Illegal liquor on the rise with authorities’ blessings: DCSL

Distilleries Company of Sri Lanka (DCSL), Sri Lanka’s largest manufacturer of liquor, has alleged that the illegal production of liquor has risen drastically over the past financial year, with the support of politicians and enforcement authorities.

“When compared with last year we have noted a drastic increase in the illegal production of liquor. We have also observed that a large amount of spirit is being smuggled into the country passing through the customs without payment of taxes by classifying the product as paint removers, thinner and spirit for eau de cologne etc. Such acts are carried out by powerful people belonging to political groups with the connivance of the enforcement authorities,” said DCSL Chairman and Managing Director Harry Jayawardena in the company’s annual report for 2017/18.

He alleged that FL4 Retail Licenses are being operated by officers from the enforcement authority itself by paying “staggering” prices to obtain a license, which deprives a large amount of tax revenue to State Coffers.

“It is disheartening to note that even some officers from the enforcement authority are operating FL4 licenses using other names to find a market for illegal products, and this is very well known to the Excise Department. The fact that these unscrupulous manufacturers are paying such staggering prices to obtain a license itself is proof of the existence of an illegal trade and indicates how corruption has spread like a deadly disease in the industry.”

He said that 6 manufacturers are currently controlling over 225 retail outlets out of approximately 1,000 outlets, or 1/5th of the total licenses, “in the name of their kith & kin”, defrauding the State of billions of rupees whilst “regulators turn a deaf ear and blind eye”.

Jayawardena also accused the competitors of DCSL of producing cheap artificial toddy, unfit for human consumption, claiming that DCSL is the only company that produces 100% natural coconut arrack using 100% pure coconut toddy.

“It is saddening that some of our competitors use artificial toddy to distill spirit thereby bringing various health hazards to innocent consumers.

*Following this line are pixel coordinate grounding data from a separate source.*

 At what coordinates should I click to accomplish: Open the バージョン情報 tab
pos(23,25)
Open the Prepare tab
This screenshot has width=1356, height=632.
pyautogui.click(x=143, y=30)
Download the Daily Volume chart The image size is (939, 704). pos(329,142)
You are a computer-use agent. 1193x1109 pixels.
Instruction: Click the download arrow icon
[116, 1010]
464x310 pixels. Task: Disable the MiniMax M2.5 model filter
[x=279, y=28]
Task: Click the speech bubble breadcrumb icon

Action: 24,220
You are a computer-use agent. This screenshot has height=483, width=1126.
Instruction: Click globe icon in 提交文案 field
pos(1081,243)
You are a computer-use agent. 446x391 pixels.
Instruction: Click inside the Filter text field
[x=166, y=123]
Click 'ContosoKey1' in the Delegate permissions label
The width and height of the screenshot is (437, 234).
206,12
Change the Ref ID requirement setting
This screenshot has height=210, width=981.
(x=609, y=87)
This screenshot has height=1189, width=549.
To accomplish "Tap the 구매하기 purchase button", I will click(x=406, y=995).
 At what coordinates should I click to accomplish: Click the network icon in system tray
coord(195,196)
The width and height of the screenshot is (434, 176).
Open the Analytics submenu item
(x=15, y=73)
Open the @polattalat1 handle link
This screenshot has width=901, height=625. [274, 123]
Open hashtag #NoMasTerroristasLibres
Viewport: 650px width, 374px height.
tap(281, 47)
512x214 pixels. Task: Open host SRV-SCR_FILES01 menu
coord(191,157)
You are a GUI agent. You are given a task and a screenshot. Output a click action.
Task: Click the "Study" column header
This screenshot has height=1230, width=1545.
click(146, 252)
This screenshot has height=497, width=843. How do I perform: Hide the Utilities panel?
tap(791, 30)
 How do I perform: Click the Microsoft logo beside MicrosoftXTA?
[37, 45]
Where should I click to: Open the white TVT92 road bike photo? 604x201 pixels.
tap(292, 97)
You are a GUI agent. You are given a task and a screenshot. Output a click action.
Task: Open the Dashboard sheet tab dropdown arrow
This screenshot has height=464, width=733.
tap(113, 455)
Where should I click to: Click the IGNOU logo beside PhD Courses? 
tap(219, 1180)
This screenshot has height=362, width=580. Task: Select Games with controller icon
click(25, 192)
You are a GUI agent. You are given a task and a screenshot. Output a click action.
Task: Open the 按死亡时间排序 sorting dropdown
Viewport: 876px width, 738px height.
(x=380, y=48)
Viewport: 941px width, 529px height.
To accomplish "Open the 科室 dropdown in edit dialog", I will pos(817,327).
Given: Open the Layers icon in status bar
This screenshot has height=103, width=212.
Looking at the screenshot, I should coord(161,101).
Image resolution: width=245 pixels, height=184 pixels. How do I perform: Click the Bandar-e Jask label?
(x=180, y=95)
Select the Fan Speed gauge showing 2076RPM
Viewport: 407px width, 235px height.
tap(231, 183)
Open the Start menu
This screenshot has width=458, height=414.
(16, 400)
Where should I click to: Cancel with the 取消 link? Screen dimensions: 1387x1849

The so called ‘Old Arrack’ in the market is made of artificial toddy and the consumer is unaware of the real situation.”

He lamented the fact that the National Authority on Tobacco & Alcohol (NATA) Act, which forbids the promotion of alcohol, has made it impossible for DCSL to raise awareness about these issues.

“We are unable to make the public aware of this danger due to the restrictions imposed by the NATA Act.”

The Minister of Finance and Mass Media Mangala Samaraweera told parliament last week that the new Excise (Amendment) Bill, which was passed in Parliament last week, would introduce a sticker for every bottle of arrack that was produced legally, to reduce illegally-produced alcohol from contaminating the market while increasing Government revenue through excise duty.

According to the annual report, DCSL paid Rs. 64 billion in taxes during the 2017/18 financial year, and Jayawardena claimed that the constant tax increases had made legally produced arrack too expensive for the general public.

“Such pricing policies are promoting bootleggers and harming innocent consumer’s health, leading to the eventual shortening of many consumers’ lifespan.”

Samaraweera also informed Parliament that Sri Lanka’s alcohol sales had fallen by 11% in the first 6 months of 2018 due to the excise duty, but that the Government expects revenue to increase by between Rs. 20 – 25 billion.